== What you are asked to do ==
Could you swap "loading spinner" for "progress wheel" in the material between the lines holding "Click the identicon" and "Open the spreadsheet", inclusive, and give back only those lines with everything else unchanged?

※ ※ ※

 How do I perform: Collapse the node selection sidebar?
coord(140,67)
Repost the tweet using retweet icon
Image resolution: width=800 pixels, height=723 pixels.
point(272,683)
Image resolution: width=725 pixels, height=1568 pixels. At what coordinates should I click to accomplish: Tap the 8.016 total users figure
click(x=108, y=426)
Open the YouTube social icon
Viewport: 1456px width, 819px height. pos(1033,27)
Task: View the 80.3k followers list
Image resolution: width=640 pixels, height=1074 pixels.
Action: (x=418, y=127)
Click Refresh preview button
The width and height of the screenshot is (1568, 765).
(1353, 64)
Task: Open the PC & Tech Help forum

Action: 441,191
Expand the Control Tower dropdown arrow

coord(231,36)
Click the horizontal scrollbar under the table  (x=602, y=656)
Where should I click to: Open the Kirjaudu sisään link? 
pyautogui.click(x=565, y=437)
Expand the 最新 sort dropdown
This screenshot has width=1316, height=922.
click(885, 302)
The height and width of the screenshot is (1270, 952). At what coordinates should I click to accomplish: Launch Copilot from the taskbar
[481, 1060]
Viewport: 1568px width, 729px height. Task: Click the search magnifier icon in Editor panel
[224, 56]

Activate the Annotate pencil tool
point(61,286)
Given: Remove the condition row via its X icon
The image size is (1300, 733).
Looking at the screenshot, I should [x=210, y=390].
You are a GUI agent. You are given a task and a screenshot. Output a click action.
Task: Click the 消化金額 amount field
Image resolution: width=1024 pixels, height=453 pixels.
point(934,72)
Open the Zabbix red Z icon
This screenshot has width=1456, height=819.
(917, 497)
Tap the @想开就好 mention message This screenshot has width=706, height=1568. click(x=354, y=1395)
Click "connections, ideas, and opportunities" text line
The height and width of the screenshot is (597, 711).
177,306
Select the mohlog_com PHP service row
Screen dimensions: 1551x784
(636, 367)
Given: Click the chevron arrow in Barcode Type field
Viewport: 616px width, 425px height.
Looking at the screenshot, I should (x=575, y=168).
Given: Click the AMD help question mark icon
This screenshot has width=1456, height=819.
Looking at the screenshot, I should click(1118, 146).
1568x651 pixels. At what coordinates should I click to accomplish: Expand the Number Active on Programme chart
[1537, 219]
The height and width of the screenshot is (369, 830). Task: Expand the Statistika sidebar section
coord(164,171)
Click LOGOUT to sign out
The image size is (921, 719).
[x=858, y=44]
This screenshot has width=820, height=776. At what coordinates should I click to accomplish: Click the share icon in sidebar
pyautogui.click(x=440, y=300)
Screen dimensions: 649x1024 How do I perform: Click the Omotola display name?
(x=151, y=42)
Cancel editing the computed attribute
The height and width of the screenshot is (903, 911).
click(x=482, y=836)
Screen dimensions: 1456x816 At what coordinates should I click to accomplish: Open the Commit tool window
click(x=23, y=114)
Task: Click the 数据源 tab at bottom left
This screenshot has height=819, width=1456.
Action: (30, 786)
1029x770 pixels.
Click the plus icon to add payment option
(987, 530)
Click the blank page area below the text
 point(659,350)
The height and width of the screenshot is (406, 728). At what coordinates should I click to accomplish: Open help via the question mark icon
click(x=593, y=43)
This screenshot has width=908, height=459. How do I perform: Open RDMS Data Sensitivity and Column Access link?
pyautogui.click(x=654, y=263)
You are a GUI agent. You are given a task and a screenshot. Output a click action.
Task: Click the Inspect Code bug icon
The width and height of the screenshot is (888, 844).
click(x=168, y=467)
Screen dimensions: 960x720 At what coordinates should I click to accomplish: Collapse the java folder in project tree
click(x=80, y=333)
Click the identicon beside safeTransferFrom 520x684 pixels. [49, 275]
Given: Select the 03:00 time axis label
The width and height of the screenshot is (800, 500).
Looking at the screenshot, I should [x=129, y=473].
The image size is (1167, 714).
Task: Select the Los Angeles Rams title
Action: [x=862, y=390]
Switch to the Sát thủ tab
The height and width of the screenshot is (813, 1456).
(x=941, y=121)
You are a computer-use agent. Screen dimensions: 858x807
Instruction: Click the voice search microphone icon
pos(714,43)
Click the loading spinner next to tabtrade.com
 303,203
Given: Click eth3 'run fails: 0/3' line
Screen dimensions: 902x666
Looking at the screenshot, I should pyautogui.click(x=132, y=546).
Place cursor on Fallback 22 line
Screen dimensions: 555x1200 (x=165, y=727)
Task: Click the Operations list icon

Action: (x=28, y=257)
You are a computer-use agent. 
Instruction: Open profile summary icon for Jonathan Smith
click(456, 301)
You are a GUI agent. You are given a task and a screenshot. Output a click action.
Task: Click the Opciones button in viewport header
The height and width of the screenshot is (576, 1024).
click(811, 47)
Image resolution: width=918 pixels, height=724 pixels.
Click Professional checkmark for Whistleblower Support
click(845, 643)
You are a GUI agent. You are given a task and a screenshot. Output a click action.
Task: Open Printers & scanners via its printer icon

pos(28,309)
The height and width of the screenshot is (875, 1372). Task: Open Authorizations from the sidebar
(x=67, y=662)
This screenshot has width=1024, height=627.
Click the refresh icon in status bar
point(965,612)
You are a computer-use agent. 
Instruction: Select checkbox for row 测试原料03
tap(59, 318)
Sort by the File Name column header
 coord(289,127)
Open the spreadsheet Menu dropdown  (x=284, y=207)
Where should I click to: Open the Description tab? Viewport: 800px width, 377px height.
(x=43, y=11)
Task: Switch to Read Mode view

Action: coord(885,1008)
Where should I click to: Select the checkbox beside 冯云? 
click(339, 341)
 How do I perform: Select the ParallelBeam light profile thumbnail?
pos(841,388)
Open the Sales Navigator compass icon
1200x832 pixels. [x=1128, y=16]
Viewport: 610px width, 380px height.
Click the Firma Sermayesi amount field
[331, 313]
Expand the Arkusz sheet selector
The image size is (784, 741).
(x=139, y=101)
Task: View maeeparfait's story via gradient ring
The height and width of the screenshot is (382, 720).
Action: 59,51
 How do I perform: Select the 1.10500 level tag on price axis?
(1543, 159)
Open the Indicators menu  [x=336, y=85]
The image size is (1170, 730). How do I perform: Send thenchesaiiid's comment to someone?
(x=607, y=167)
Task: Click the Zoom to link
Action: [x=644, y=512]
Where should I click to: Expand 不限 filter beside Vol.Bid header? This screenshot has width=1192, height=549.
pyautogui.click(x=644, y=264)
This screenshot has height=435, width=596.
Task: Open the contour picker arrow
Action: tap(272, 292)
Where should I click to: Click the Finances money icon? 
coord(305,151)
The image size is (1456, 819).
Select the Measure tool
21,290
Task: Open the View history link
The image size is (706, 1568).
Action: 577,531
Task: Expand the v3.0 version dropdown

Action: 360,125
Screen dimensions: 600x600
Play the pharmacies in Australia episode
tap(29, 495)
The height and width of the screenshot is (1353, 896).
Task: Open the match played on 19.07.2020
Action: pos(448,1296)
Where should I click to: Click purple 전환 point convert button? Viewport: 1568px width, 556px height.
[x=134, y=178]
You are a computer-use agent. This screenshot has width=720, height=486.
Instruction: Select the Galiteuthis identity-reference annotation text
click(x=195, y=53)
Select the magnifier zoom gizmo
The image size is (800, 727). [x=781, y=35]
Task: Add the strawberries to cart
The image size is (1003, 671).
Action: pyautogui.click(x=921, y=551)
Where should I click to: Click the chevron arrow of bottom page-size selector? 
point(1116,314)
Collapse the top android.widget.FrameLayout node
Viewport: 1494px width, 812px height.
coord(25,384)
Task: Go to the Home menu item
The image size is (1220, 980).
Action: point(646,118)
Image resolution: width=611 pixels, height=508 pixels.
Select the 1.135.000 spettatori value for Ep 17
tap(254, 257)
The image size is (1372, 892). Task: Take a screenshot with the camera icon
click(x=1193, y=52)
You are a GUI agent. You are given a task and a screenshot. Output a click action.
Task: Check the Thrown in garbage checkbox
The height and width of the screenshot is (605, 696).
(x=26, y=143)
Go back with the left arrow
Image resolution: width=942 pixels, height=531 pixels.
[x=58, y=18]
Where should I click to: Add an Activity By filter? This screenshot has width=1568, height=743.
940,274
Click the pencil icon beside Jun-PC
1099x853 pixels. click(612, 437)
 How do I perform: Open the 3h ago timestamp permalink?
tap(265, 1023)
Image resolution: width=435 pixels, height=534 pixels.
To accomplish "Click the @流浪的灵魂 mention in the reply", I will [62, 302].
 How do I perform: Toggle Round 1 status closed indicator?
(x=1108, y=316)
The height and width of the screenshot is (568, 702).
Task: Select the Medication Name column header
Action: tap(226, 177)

※ ※ ※

== Written solution ==
Click the identicon beside safeTransferFrom 520x684 pixels. [49, 275]
Given: Select the 03:00 time axis label
The width and height of the screenshot is (800, 500).
Looking at the screenshot, I should [x=129, y=473].
The image size is (1167, 714).
Task: Select the Los Angeles Rams title
Action: [x=862, y=390]
Switch to the Sát thủ tab
The height and width of the screenshot is (813, 1456).
(x=941, y=121)
You are a computer-use agent. Screen dimensions: 858x807
Instruction: Click the voice search microphone icon
pos(714,43)
Click the progress wheel next to tabtrade.com
 303,203
Given: Click eth3 'run fails: 0/3' line
Screen dimensions: 902x666
Looking at the screenshot, I should pyautogui.click(x=132, y=546).
Place cursor on Fallback 22 line
Screen dimensions: 555x1200 (x=165, y=727)
Task: Click the Operations list icon

Action: (x=28, y=257)
You are a computer-use agent. 
Instruction: Open profile summary icon for Jonathan Smith
click(456, 301)
You are a GUI agent. You are given a task and a screenshot. Output a click action.
Task: Click the Opciones button in viewport header
The height and width of the screenshot is (576, 1024).
click(811, 47)
Image resolution: width=918 pixels, height=724 pixels.
Click Professional checkmark for Whistleblower Support
click(845, 643)
You are a GUI agent. You are given a task and a screenshot. Output a click action.
Task: Open Printers & scanners via its printer icon

pos(28,309)
The height and width of the screenshot is (875, 1372). Task: Open Authorizations from the sidebar
(x=67, y=662)
This screenshot has width=1024, height=627.
Click the refresh icon in status bar
point(965,612)
You are a computer-use agent. 
Instruction: Select checkbox for row 测试原料03
tap(59, 318)
Sort by the File Name column header
 coord(289,127)
Open the spreadsheet Menu dropdown  (x=284, y=207)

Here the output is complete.